In this Section, we give a brief overview of handling constraints using Halo2. For readers who are new to Halo2, we refer to halo2. With the execution trace, we define our witness table where each row has the following config:

$$(addr,time,op,val,addr',dif,inv,time',op',val')$$

and the constraints (each must be equal to \(0\)) are rewritten in Halo2 as follows:

$$ \begin{cases} C(time_i,time_{i+1})=0, \\ (op_{i+1}-1)\cdot (addr_{i}'-addr_{i+1}')=0, \\ C(addr_{i}'||time_{i}',addr_{i+1}'||time_{i+1}')=0, \\ (op_{i+1}'-1)\cdot (val_{i+1}'-val_i') \cdot ((addr_{i+1}'-addr_{i}') \cdot inv_{i+1} -1)=0. \\ \end{cases} $$

In the constraints above, we denote \(C\) to be the expression such that \(C(a,b)=0\) iff \(a \lt b\).

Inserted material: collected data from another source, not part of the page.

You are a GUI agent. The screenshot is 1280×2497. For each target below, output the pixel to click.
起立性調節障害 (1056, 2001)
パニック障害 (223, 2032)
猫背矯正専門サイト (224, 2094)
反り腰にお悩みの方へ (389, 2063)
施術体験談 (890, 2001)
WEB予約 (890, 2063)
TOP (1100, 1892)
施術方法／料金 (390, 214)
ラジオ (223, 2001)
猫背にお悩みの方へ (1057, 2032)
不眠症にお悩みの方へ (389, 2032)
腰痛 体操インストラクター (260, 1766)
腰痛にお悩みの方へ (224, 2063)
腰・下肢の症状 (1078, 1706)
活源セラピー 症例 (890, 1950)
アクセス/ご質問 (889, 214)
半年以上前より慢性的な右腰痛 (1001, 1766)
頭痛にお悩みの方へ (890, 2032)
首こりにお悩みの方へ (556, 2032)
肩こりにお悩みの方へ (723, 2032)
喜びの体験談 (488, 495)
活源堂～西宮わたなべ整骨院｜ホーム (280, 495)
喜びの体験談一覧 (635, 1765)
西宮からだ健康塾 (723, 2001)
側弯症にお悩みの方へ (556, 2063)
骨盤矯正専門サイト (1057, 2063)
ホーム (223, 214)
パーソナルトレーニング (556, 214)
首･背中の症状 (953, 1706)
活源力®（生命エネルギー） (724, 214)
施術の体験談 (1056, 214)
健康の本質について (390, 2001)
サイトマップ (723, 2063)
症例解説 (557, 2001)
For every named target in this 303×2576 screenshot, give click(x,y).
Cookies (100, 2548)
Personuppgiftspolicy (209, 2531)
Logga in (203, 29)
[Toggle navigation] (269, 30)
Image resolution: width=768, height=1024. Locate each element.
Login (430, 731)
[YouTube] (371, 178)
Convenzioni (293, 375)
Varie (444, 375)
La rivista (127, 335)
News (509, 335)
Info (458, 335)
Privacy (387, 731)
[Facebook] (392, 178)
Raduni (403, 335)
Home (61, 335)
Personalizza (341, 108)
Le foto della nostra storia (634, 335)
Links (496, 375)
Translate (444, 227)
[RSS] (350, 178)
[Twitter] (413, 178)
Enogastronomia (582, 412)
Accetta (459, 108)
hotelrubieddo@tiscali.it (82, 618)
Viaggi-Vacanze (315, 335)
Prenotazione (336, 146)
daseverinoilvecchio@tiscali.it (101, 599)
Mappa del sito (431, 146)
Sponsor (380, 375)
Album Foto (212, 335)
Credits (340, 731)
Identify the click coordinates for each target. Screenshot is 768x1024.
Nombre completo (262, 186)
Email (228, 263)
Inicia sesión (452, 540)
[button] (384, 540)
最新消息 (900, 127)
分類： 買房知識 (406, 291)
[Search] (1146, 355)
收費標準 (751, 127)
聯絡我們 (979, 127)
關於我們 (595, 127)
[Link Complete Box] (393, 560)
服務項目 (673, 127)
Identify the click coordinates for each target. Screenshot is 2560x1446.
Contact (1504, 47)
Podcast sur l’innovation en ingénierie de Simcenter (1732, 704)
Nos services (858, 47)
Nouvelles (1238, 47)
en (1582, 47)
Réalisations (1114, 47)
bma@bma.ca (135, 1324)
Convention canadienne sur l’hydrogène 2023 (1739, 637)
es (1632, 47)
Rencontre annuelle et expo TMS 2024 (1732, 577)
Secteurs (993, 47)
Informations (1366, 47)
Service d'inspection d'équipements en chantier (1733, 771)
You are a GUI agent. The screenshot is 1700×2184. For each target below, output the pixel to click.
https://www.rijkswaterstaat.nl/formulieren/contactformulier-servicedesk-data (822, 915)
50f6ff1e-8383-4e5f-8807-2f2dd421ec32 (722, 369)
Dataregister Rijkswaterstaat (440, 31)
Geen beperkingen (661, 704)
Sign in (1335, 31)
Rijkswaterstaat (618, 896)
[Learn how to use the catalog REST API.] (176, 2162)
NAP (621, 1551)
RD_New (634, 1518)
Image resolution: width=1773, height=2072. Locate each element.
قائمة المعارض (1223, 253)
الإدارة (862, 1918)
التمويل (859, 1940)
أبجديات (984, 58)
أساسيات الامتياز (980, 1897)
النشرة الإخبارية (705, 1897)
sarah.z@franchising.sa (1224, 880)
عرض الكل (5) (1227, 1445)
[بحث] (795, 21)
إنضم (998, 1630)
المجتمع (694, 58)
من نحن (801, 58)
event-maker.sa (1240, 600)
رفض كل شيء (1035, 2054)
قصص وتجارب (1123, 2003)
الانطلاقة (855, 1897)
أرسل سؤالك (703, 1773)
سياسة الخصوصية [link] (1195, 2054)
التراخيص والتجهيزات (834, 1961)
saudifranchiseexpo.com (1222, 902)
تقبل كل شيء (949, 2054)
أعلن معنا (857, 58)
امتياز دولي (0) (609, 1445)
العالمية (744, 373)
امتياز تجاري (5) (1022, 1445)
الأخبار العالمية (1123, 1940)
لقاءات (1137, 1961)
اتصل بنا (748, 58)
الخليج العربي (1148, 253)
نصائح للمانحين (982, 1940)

The idea for construction this expression can be found in here. At a high level, we parse \(a\) and \(b\) into \(256\)-bit chunks \((a_i)\) and \((b_i)\) for \(i=\{1,2\dots,32\}\) and look for the smallest \(j\) such that \(a_j \neq b_j\). Hence, it is equivalent to prove that \((b_j-a_j) \in \{1,\dots,255\}\) and \(a_i=b_i\) for all \(1\leq i \leq j-1\). With this, the expression \(C\) can be written in high level as \(C=\mathsf{lookup}(b_j-a_j,\{1,\dots,255\})+\beta \cdot (\sum_{i=1}^{j-1}(b_i-a_i)\cdot \alpha^i )\) where \(\alpha ,\beta\) are random challenges generated by verifier, and \(\mathsf{lookup}(c,\{1,\dots,255\})\) is an expression that returns \(0\) if and only if \(c \in \{1,2\dots, 255\}\). Note that by Schwartz-Zippel lemma, we can see that if \(a \geq b\), then the expression \(C\) above does not return \(0\) with overwhelming probability. In addition, for proving that \(tr\) and \(tr'\) are permutation of each other, we simply use the shuffle API from here

Finally, with the constraints above, we could support proving memory consistency using Halo2. Our implementation for this can be found here.